筆者はWindows 386以降すべてのWindowsバージョンでそうしてきたように,本質的にはNT Workstation 6.0であるWindows Vistaについても,本を書いたり,クラスを教えたり,コンサルティングをしたりして,初期段階からリリースまでその進展を見守ってきた。実際のところ,筆者はVistaについて,過去の多くのWindowsバージョンよりも詳細に分析したのである。

 こうした経験から言わせてもらうと,筆者は大きな当惑を感じずにはいられない。筆者がこの記事を執筆しているラスベガスのホテルの一室に充満している昔のタバコの匂いと同じように,反Vista的な論調がメディアにあふれているからである。

 Vistaに関して,専門家は次のように述べている。「Vistaはバグだらけだ」「Vistaを使っている人などいない」「事実上,過去,現在,未来のすべてのハードウエアについて,対応するドライバが欠けている」「Vistaがあまりにも嫌われているので,実際にVistaを購入した人の多くはWindows XPをシステムに再インストールしている」。傍観者がこうした批判を聞いたら,ビル・ゲイツ氏はそのうち切腹してしまうに違いない,と考えるだろう。

 筆者は個人的に,人々がVistaに移行しようがしまいがどうでもよいと考えている。筆者が何度も述べているように,昔はPCソフトウエア界における変化のペースが非常に速くて,ソフトウエアに関連する重要な変化や進化が毎年のように発生していた。例えば1985年に,「同じバージョンのソフトウエアを6年間にわたって使うことができる」という発言をしたら,多くのPC専門家に笑われていたことだろう。

 しかし,それ以後変化のペースが劇的に低下したため,今では8年6カ月前のソフトウエア(Windows 2000)を活用している人々がたくさんいる。さらに筆者は未だに,Windows 2000の前の製品で12歳になるWindows NT Server 4.0を使っている人に出くわすことがある。それを考えると,XP(今月で6歳になる)を捨ててアップグレードする必要性を感じない人がいるのも,至極当然のことに思える。

 筆者だって,もし車のメカ部分が経年劣化しないのだったら,今のHonda Insightに一生乗り続けるかもしれない。もちろん,数週間前に大きなオスのミュールジカをはねたときにできた損傷をディーラが上手く直してくれれば,の話だが。筆者は車に関しては,「アップグレード」を望まない。車にはもう革新の余地があまりないからだ。そして,ソフトウエアの革新のペースが車にもっと近づけば,やがて25年間の寿命を持つソフトウエアが登場するかもしれない。ただしそれには,Microsoftがアップグレードを押し付ける手段として,製品サポートの停止という脅しを使うのをやめれば,という条件がある。

 ソフトウエア購入者はいつの時代も,新しいOS,さらにサービス・パックや新OSへのパッチに対して,用心深く対応してきた。
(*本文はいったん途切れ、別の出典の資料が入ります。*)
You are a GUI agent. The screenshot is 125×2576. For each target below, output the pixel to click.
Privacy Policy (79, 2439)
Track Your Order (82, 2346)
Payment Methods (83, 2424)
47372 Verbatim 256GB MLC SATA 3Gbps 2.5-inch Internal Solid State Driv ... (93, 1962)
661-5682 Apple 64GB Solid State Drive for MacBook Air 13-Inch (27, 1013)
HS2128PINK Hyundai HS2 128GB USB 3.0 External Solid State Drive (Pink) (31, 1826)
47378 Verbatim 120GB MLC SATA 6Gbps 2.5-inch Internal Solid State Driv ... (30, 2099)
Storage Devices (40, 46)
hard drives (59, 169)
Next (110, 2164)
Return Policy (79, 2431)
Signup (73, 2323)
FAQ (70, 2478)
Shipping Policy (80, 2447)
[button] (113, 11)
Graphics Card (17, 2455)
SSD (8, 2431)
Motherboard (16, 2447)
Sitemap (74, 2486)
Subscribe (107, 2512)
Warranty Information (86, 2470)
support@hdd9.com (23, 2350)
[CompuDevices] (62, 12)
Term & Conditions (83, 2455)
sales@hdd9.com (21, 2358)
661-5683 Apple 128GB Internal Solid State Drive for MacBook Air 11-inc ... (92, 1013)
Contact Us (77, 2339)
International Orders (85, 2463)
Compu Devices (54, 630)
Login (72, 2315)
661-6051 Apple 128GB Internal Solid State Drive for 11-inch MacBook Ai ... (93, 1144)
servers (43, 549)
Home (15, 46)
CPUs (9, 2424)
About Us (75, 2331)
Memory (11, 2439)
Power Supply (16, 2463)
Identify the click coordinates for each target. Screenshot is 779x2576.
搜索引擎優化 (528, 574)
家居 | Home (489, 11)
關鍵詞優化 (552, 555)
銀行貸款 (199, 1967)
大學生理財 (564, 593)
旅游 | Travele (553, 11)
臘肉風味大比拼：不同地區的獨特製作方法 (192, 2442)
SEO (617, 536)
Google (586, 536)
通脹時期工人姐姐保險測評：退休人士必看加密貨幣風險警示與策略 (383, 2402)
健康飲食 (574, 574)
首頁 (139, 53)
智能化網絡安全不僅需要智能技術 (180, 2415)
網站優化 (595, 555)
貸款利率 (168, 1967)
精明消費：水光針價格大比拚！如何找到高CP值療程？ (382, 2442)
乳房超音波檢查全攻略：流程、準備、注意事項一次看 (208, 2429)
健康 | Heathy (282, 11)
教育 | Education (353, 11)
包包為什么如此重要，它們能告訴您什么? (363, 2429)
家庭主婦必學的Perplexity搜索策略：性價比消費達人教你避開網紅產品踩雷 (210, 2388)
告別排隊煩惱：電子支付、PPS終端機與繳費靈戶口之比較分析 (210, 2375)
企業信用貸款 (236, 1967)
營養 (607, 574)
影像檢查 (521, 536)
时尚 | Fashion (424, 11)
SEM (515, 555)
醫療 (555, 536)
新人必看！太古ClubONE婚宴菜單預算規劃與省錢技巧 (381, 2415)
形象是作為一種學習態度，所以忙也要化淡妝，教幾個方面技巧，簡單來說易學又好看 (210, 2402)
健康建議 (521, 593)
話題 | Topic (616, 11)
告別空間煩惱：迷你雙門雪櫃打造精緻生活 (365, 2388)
筆者の覚えている限り,Microsoftが同社のいずれかのOSを対象とするService Pack Xを提供するたびに,次のような一連の出来事が発生する。「私はService Pack Xを導入するという危険は冒さないよ」と一部の「専門家」が言う。そして,「私なら,Service Pack X-1を使い続ける」というアドバイスをする。このアドバイスは賢明なものに思えるが,よく考えてみると,1年前にService Pack X-1がリリースされたとき,それらの専門家は「安定」したService Pack X-2を使い続けるよう助言したではないか。

 映画「ウェインズ・ワールド」でダナ・カーヴィの演じる「ガース」が発した次の言葉(わかりやすいように,表現を変えてある)が,そうした専門家をめぐる状況を上手く言い表していると思う。「私たちはテクノロジーの専門家だ。私たちは変化を恐れる」。筆者のようなジャーナリストが,新しいバージョンのソフトウエアに対して偏見を持つ人々をいつでも,そして大量に見つけられるのはそのためだ。

 筆者が言いたいのはこういうことだ。「NT 4.0やWindows 2000,2003,XPが最初に登場したときも,それらに批判的な人々はいた。そして,新しいOSのドライバ・サポート状況に不満を持つ人々は,いつの時代にも存在する。さらに,新しいOSにアップグレードした後,古いOSに戻る人々も,常に存在するのだ」。Vistaに対する人々の反応は,XPが登場した6年前の反応とそれほど違ってはいない。それなのに,Vistaに対する人々の反応がこれほど大々的にメディアで報じられているのは,なぜなのだろうか?

 ああ,そうか。やっとわかった。今は,私たちジャーナリストが時折経験する「記事にする価値のあるものが何もない」という状況なのだ。そうだ。絶対そうに違いない。HPの盗聴事件は,なぜ私たちがそれを必要としているときに起こらないのかだろうか? 次回は,「Vistaは嫌い」または「Vistaが大好き」といった読者の意見を紹介しよう。